* PROBLEM TO WORK ON
Would you retype every entry that follows without altering a word?

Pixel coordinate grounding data
####

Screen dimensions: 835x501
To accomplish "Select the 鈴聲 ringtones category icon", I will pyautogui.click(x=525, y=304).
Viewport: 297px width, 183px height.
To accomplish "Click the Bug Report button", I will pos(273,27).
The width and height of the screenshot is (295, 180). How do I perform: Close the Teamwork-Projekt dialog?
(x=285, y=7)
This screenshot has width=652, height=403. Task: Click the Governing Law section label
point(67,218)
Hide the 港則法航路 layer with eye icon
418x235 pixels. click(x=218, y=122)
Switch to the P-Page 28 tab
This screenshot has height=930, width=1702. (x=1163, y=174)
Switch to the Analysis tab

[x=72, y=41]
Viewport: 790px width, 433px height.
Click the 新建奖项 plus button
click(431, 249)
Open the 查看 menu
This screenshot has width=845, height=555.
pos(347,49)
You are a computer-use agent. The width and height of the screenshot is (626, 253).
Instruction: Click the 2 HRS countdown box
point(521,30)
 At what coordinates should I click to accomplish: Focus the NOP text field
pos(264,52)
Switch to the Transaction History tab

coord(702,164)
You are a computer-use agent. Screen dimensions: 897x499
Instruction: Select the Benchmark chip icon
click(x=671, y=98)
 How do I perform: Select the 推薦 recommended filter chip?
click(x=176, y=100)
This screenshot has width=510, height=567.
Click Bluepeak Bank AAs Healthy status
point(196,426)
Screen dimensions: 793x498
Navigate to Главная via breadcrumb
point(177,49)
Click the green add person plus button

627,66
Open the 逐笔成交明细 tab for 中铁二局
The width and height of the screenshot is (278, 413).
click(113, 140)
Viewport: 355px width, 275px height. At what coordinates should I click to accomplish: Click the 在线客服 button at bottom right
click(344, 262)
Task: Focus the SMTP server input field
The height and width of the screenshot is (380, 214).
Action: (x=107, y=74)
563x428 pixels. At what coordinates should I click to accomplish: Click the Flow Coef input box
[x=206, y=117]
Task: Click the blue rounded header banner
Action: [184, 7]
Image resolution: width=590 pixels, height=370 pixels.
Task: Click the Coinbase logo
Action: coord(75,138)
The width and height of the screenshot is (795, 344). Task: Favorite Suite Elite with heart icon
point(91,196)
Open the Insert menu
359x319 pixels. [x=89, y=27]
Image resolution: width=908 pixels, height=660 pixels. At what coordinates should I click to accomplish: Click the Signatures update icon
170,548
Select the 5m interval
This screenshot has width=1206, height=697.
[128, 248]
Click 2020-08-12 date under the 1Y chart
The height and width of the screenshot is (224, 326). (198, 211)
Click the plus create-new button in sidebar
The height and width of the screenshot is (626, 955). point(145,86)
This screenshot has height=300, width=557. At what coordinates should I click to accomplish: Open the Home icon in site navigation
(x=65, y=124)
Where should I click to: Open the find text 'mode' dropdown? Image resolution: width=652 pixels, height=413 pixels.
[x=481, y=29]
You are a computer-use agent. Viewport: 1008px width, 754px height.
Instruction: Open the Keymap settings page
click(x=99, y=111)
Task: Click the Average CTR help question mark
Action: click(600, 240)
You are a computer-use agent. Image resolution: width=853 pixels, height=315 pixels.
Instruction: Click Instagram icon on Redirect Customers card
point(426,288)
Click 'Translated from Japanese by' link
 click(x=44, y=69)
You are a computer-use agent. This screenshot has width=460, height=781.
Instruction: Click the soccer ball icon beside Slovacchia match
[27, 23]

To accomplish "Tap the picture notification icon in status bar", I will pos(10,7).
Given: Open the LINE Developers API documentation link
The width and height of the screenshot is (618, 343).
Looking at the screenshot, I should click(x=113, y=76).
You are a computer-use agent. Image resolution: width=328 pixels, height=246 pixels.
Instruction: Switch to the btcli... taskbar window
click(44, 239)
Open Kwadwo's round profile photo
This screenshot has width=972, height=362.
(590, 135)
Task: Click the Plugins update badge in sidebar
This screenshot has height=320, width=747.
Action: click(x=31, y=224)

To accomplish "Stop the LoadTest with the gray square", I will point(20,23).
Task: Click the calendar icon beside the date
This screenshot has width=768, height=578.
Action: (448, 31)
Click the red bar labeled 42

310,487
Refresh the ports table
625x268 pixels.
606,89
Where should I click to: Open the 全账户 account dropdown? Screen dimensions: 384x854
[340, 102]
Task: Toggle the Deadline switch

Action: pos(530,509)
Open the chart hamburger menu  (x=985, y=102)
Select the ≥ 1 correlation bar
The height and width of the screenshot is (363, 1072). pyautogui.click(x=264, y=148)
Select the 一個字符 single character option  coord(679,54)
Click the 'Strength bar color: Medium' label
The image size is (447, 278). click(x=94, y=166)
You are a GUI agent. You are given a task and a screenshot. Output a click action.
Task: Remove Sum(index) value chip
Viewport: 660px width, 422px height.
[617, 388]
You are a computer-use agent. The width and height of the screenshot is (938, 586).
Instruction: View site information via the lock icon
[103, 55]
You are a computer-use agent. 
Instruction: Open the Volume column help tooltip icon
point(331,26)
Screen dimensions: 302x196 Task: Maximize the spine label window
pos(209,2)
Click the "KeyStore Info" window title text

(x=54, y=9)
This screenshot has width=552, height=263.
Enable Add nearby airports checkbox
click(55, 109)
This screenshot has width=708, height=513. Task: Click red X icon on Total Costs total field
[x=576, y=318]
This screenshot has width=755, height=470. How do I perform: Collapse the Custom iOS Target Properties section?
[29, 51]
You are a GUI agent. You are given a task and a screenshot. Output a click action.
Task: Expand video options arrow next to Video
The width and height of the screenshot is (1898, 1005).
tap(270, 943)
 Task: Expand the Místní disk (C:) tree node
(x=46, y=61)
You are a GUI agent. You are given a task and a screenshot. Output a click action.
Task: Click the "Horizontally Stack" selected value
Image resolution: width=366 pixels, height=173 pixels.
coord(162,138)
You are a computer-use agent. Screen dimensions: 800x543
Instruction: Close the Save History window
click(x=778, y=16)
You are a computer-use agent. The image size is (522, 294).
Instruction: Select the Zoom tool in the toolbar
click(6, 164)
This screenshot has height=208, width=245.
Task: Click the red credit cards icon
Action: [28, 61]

####

* ANSWER TO THIS EXERCISE
Screen dimensions: 835x501
To accomplish "Select the 鈴聲 ringtones category icon", I will pyautogui.click(x=525, y=304).
Viewport: 297px width, 183px height.
To accomplish "Click the Bug Report button", I will pos(273,27).
The width and height of the screenshot is (295, 180). How do I perform: Close the Teamwork-Projekt dialog?
(x=285, y=7)
This screenshot has width=652, height=403. Task: Click the Governing Law section label
point(67,218)
Hide the 港則法航路 layer with eye icon
418x235 pixels. click(x=218, y=122)
Switch to the P-Page 28 tab
This screenshot has height=930, width=1702. (x=1163, y=174)
Switch to the Analysis tab

[x=72, y=41]
Viewport: 790px width, 433px height.
Click the 新建奖项 plus button
click(431, 249)
Open the 查看 menu
This screenshot has width=845, height=555.
pos(347,49)
You are a computer-use agent. The width and height of the screenshot is (626, 253).
Instruction: Click the 2 HRS countdown box
point(521,30)
 At what coordinates should I click to accomplish: Focus the NOP text field
pos(264,52)
Switch to the Transaction History tab

coord(702,164)
You are a computer-use agent. Screen dimensions: 897x499
Instruction: Select the Benchmark chip icon
click(x=671, y=98)
 How do I perform: Select the 推薦 recommended filter chip?
click(x=176, y=100)
This screenshot has width=510, height=567.
Click Bluepeak Bank AAs Healthy status
point(196,426)
Screen dimensions: 793x498
Navigate to Главная via breadcrumb
point(177,49)
Click the green add person plus button

627,66
Open the 逐笔成交明细 tab for 中铁二局
The width and height of the screenshot is (278, 413).
click(113, 140)
Viewport: 355px width, 275px height. At what coordinates should I click to accomplish: Click the 在线客服 button at bottom right
click(344, 262)
Task: Focus the SMTP server input field
The height and width of the screenshot is (380, 214).
Action: (x=107, y=74)
563x428 pixels. At what coordinates should I click to accomplish: Click the Flow Coef input box
[x=206, y=117]
Task: Click the blue rounded header banner
Action: [184, 7]
Image resolution: width=590 pixels, height=370 pixels.
Task: Click the Coinbase logo
Action: coord(75,138)
The width and height of the screenshot is (795, 344). Task: Favorite Suite Elite with heart icon
point(91,196)
Open the Insert menu
359x319 pixels. [x=89, y=27]
Image resolution: width=908 pixels, height=660 pixels. At what coordinates should I click to accomplish: Click the Signatures update icon
170,548
Select the 5m interval
This screenshot has width=1206, height=697.
[128, 248]
Click 2020-08-12 date under the 1Y chart
The height and width of the screenshot is (224, 326). (198, 211)
Click the plus create-new button in sidebar
The height and width of the screenshot is (626, 955). point(145,86)
This screenshot has height=300, width=557. At what coordinates should I click to accomplish: Open the Home icon in site navigation
(x=65, y=124)
Where should I click to: Open the find text 'mode' dropdown? Image resolution: width=652 pixels, height=413 pixels.
[x=481, y=29]
You are a computer-use agent. Viewport: 1008px width, 754px height.
Instruction: Open the Keymap settings page
click(x=99, y=111)
Task: Click the Average CTR help question mark
Action: click(600, 240)
You are a computer-use agent. Image resolution: width=853 pixels, height=315 pixels.
Instruction: Click Instagram icon on Redirect Customers card
point(426,288)
Click 'Translated from Japanese by' link
 click(x=44, y=69)
You are a computer-use agent. This screenshot has width=460, height=781.
Instruction: Click the soccer ball icon beside Slovacchia match
[27, 23]

To accomplish "Tap the picture notification icon in status bar", I will pos(10,7).
Given: Open the LINE Developers API documentation link
The width and height of the screenshot is (618, 343).
Looking at the screenshot, I should click(x=113, y=76).
You are a computer-use agent. Image resolution: width=328 pixels, height=246 pixels.
Instruction: Switch to the btcli... taskbar window
click(44, 239)
Open Kwadwo's round profile photo
This screenshot has width=972, height=362.
(590, 135)
Task: Click the Plugins update badge in sidebar
This screenshot has height=320, width=747.
Action: click(x=31, y=224)

To accomplish "Stop the LoadTest with the gray square", I will point(20,23).
Task: Click the calendar icon beside the date
This screenshot has width=768, height=578.
Action: (448, 31)
Click the red bar labeled 42

310,487
Refresh the ports table
625x268 pixels.
606,89
Where should I click to: Open the 全账户 account dropdown? Screen dimensions: 384x854
[340, 102]
Task: Toggle the Deadline switch

Action: pos(530,509)
Open the chart hamburger menu  (x=985, y=102)
Select the ≥ 1 correlation bar
The height and width of the screenshot is (363, 1072). pyautogui.click(x=264, y=148)
Select the 一個字符 single character option  coord(679,54)
Click the 'Strength bar color: Medium' label
The image size is (447, 278). click(x=94, y=166)
You are a GUI agent. You are given a task and a screenshot. Output a click action.
Task: Remove Sum(index) value chip
Viewport: 660px width, 422px height.
[617, 388]
You are a computer-use agent. The width and height of the screenshot is (938, 586).
Instruction: View site information via the lock icon
[103, 55]
You are a computer-use agent. 
Instruction: Open the Volume column help tooltip icon
point(331,26)
Screen dimensions: 302x196 Task: Maximize the spine label window
pos(209,2)
Click the "KeyStore Info" window title text

(x=54, y=9)
This screenshot has width=552, height=263.
Enable Add nearby airports checkbox
click(55, 109)
This screenshot has width=708, height=513. Task: Click red X icon on Total Costs total field
[x=576, y=318]
This screenshot has width=755, height=470. How do I perform: Collapse the Custom iOS Target Properties section?
[29, 51]
You are a GUI agent. You are given a task and a screenshot. Output a click action.
Task: Expand video options arrow next to Video
The width and height of the screenshot is (1898, 1005).
tap(270, 943)
 Task: Expand the Místní disk (C:) tree node
(x=46, y=61)
You are a GUI agent. You are given a task and a screenshot. Output a click action.
Task: Click the "Horizontally Stack" selected value
Image resolution: width=366 pixels, height=173 pixels.
coord(162,138)
You are a computer-use agent. Screen dimensions: 800x543
Instruction: Close the Save History window
click(x=778, y=16)
You are a computer-use agent. The image size is (522, 294).
Instruction: Select the Zoom tool in the toolbar
click(6, 164)
This screenshot has height=208, width=245.
Task: Click the red credit cards icon
Action: [28, 61]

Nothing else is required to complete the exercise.